Prompt: Without the pictures, extract every line from the start of the material to the line containing "Task: Click the arrow next to Saber más", both ends included.

Records:

★ ★ ★ ★

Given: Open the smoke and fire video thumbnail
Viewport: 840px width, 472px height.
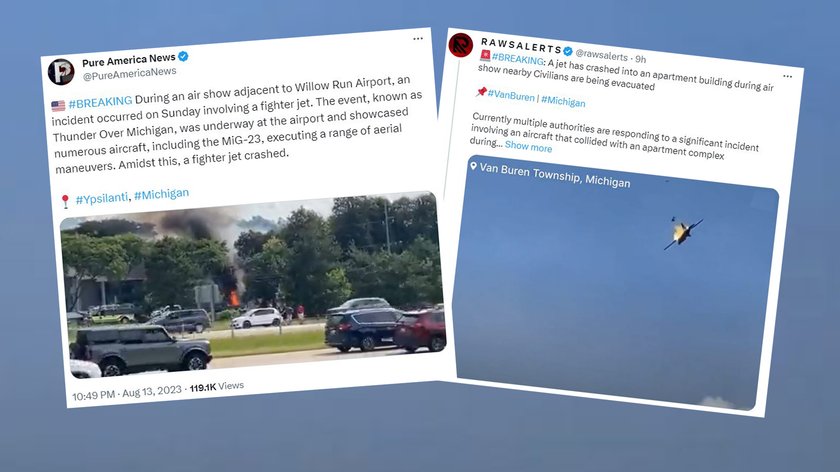Looking at the screenshot, I should pos(252,284).
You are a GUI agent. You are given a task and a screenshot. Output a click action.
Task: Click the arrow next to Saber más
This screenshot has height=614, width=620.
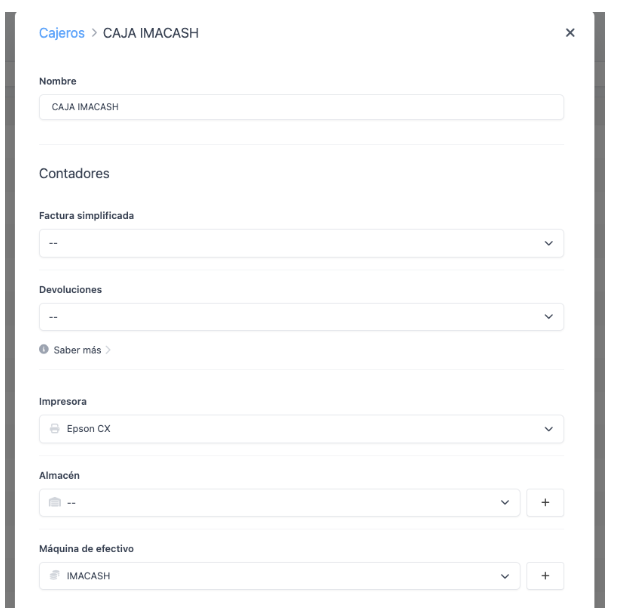pyautogui.click(x=109, y=351)
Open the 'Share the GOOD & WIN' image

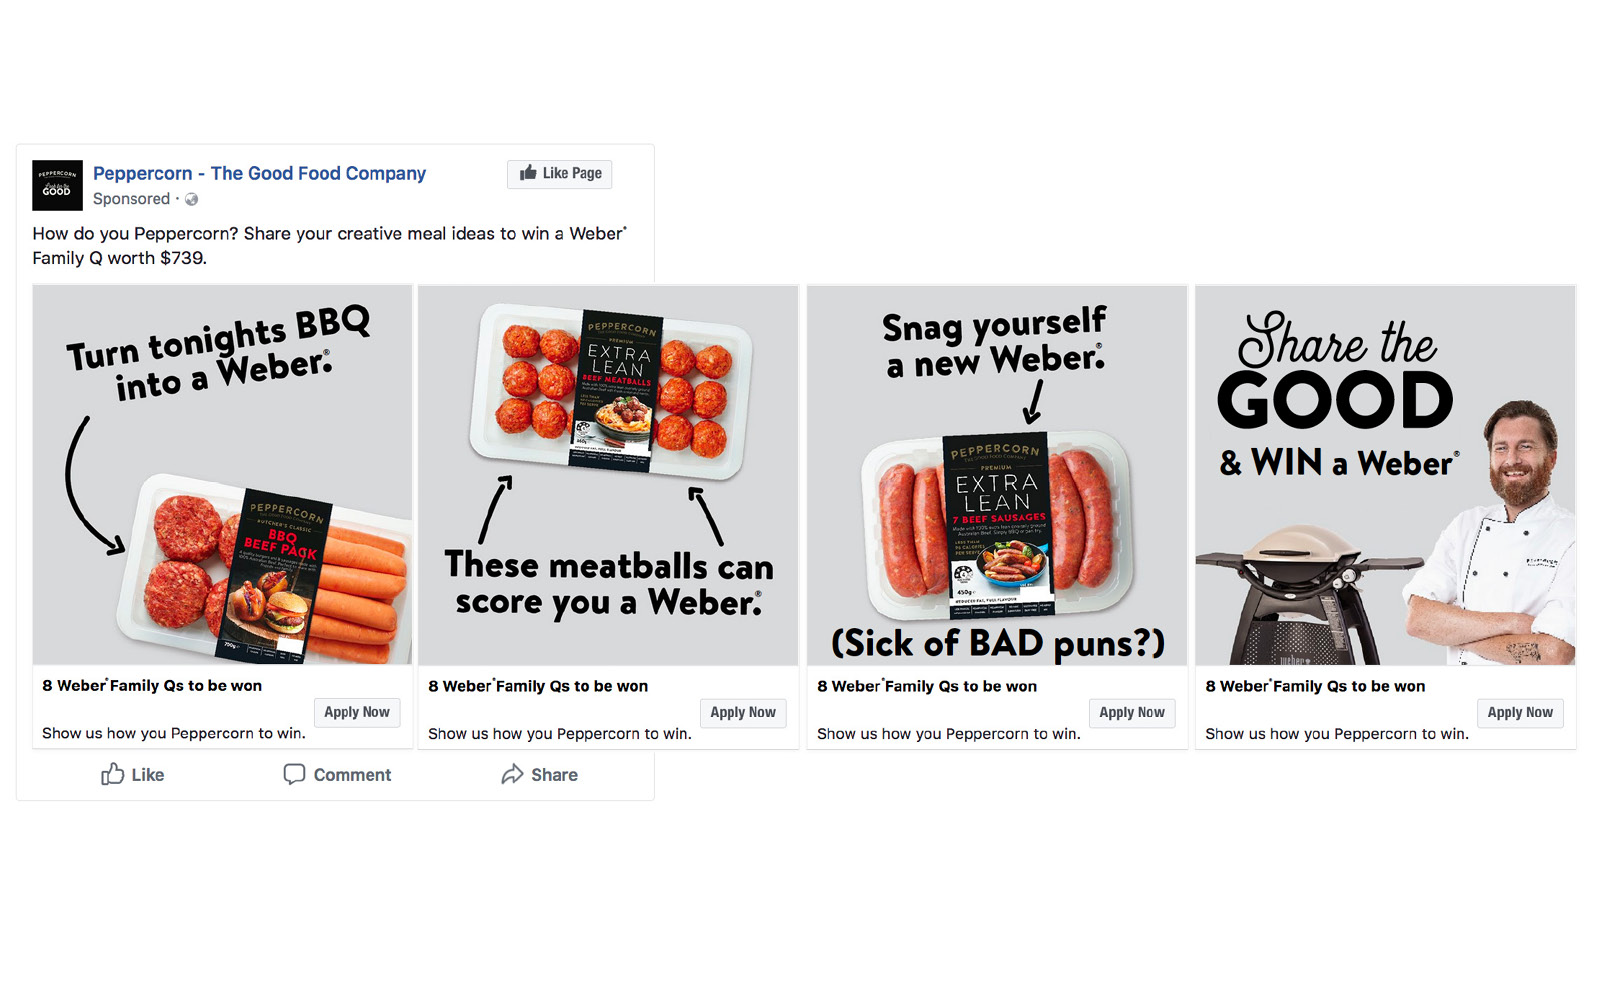click(1385, 475)
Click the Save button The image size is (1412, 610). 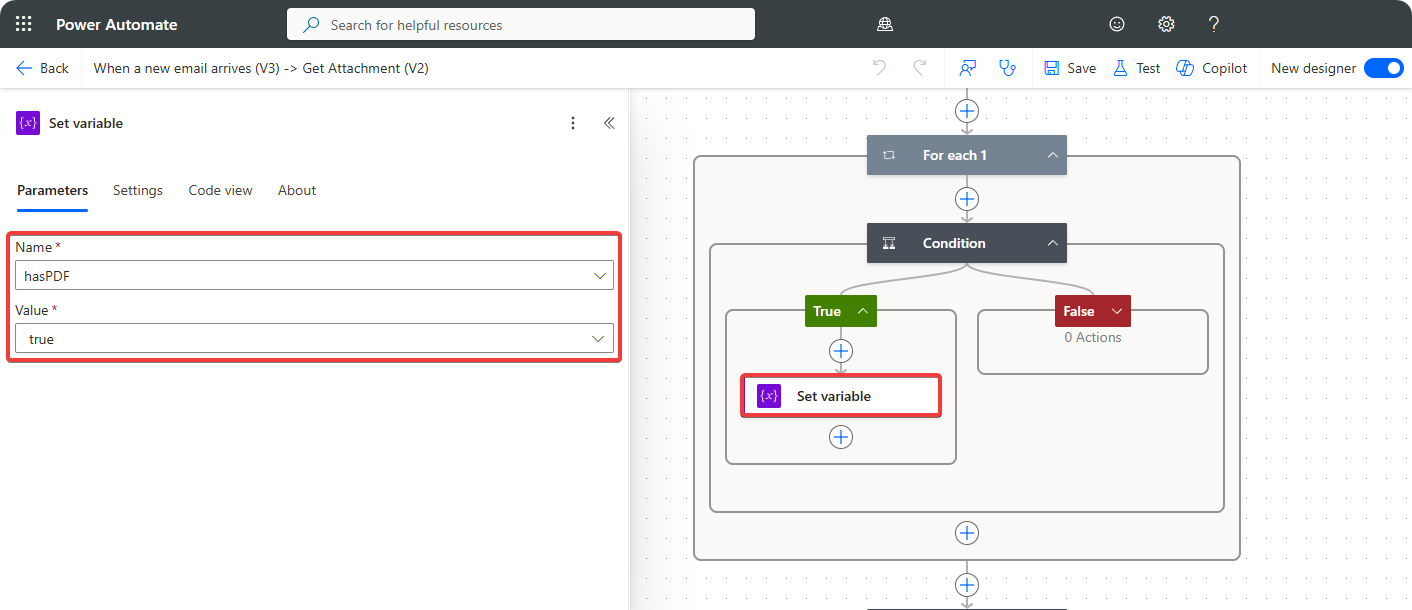pos(1070,68)
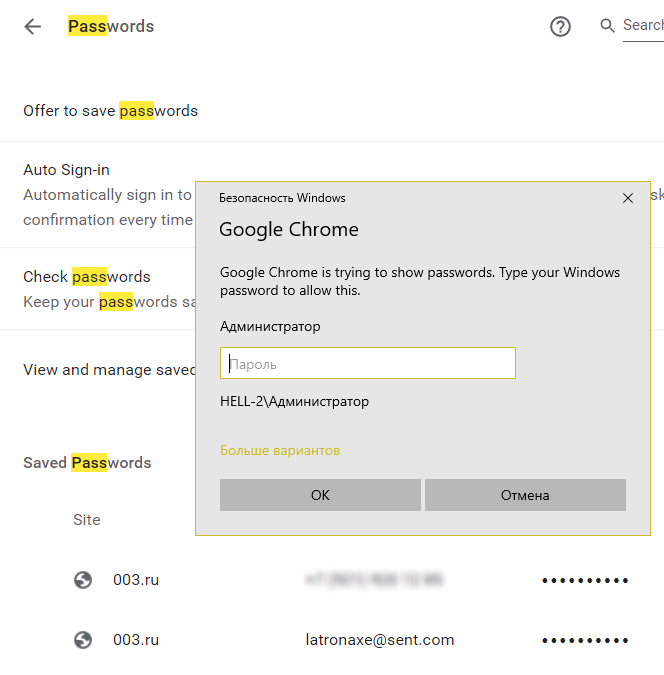
Task: Open the second 003.ru site link
Action: (x=136, y=640)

★ ★ ★ ★

Solution:
Given: Open the smoke and fire video thumbnail
Viewport: 840px width, 472px height.
Looking at the screenshot, I should pos(252,284).
You are a GUI agent. You are given a task and a screenshot. Output a click action.
Task: Click the arrow next to Saber más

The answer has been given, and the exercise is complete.